### What the task requires
After finding "[img] (194, 26)" in a line below, print that line and the rest of the lines exactly, leaving out all pictures.

### Records for this exercise
========================================================================
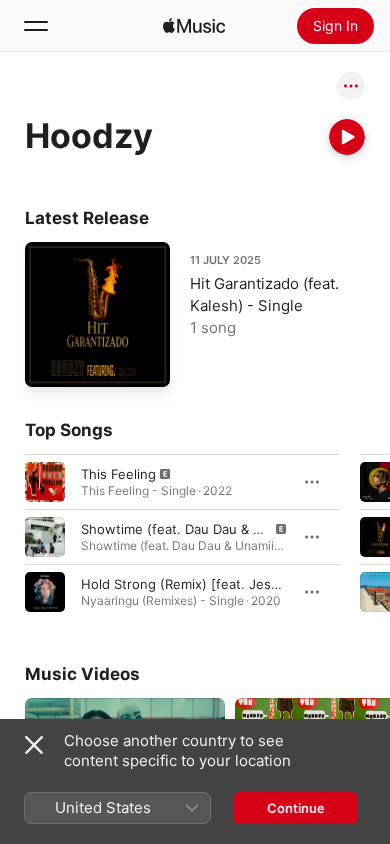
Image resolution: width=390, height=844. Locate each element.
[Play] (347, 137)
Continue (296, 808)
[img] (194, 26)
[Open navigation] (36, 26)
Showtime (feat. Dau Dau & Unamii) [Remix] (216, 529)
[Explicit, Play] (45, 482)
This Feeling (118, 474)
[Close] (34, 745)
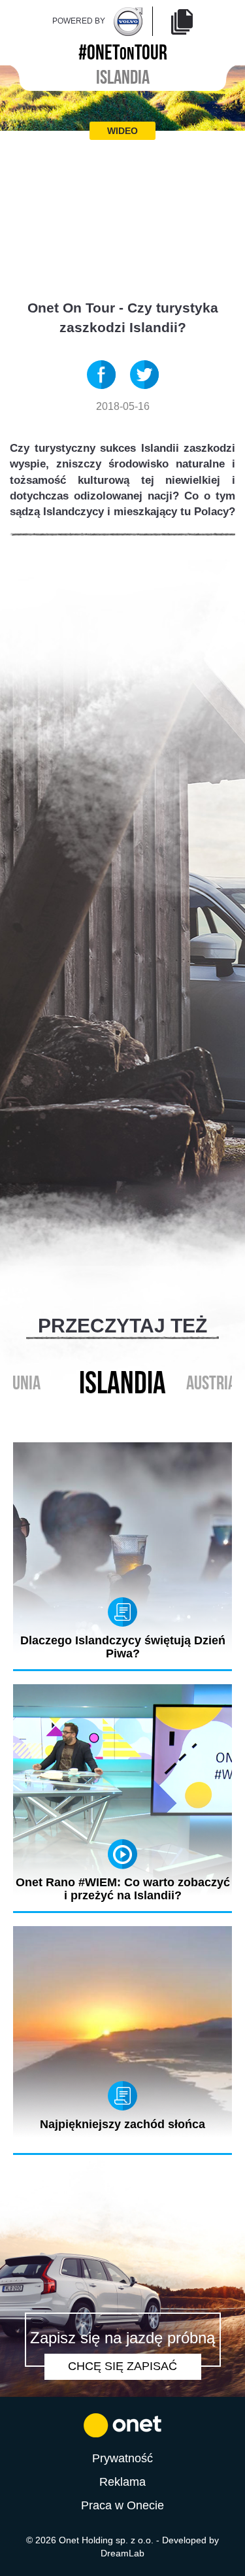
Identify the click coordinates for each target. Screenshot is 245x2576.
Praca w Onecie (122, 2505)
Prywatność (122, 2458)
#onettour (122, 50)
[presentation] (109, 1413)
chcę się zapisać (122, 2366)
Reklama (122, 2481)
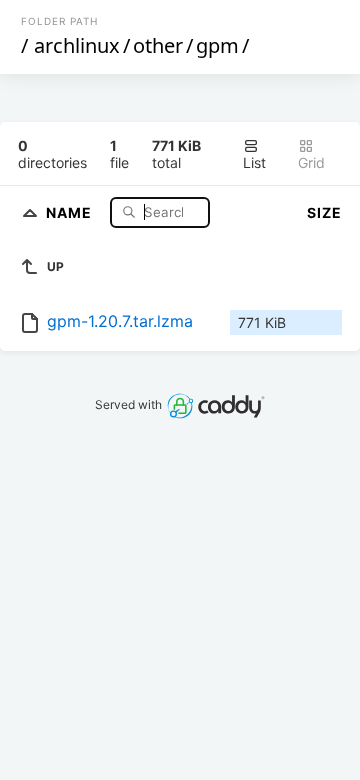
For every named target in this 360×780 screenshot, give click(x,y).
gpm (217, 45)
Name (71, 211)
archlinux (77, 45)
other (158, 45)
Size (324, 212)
========================================================================
### Solution below
[img] (194, 26)
[Open navigation] (36, 26)
Showtime (feat. Dau Dau & Unamii) [Remix] (216, 529)
[Explicit, Play] (45, 482)
This Feeling (118, 474)
[Close] (34, 745)
Identify the click coordinates for each target. Screenshot is 245x2576.
Praca w Onecie (122, 2505)
Prywatność (122, 2458)
#onettour (122, 50)
[presentation] (109, 1413)
chcę się zapisać (122, 2366)
Reklama (122, 2481)
For every named target in this 360×780 screenshot, give click(x,y).
gpm (217, 45)
Name (71, 211)
archlinux (77, 45)
other (158, 45)
Size (324, 212)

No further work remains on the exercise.